> GIVEN PROBLEM
List each line in the listing below that contains the string "should". Treat uppercase and lowercase letters as different.

(Element and text position data)
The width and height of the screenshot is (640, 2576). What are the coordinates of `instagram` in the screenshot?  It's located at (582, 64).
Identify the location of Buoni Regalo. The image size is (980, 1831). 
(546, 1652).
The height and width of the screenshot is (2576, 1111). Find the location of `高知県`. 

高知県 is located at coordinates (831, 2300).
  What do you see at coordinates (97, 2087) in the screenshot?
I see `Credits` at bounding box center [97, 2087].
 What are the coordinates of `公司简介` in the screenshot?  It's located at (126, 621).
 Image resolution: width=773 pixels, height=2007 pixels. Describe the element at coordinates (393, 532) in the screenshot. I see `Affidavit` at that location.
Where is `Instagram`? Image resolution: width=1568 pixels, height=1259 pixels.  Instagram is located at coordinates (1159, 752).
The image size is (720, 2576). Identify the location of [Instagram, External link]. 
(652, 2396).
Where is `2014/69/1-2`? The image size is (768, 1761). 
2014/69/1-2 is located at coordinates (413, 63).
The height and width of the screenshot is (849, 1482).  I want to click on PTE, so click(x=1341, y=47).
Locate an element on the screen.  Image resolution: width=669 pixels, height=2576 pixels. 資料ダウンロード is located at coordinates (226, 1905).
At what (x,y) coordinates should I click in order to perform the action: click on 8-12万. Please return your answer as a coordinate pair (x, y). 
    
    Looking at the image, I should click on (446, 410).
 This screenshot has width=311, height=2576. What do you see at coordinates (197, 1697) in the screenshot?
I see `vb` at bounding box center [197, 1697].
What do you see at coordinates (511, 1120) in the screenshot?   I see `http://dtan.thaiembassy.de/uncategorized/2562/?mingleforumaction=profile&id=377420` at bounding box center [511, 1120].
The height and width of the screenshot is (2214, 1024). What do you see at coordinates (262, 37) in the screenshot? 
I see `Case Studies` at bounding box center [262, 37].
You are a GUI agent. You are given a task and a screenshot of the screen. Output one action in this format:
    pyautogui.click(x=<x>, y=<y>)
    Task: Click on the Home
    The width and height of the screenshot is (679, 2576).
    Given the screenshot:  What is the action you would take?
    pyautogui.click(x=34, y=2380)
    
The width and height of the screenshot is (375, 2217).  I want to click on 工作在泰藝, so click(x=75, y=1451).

> OUTPUT OF THE TASK
At what (x,y) coordinates should I click in order to perform the action: click on 8-12万. Please return your answer as a coordinate pair (x, y). 
    Looking at the image, I should click on (446, 410).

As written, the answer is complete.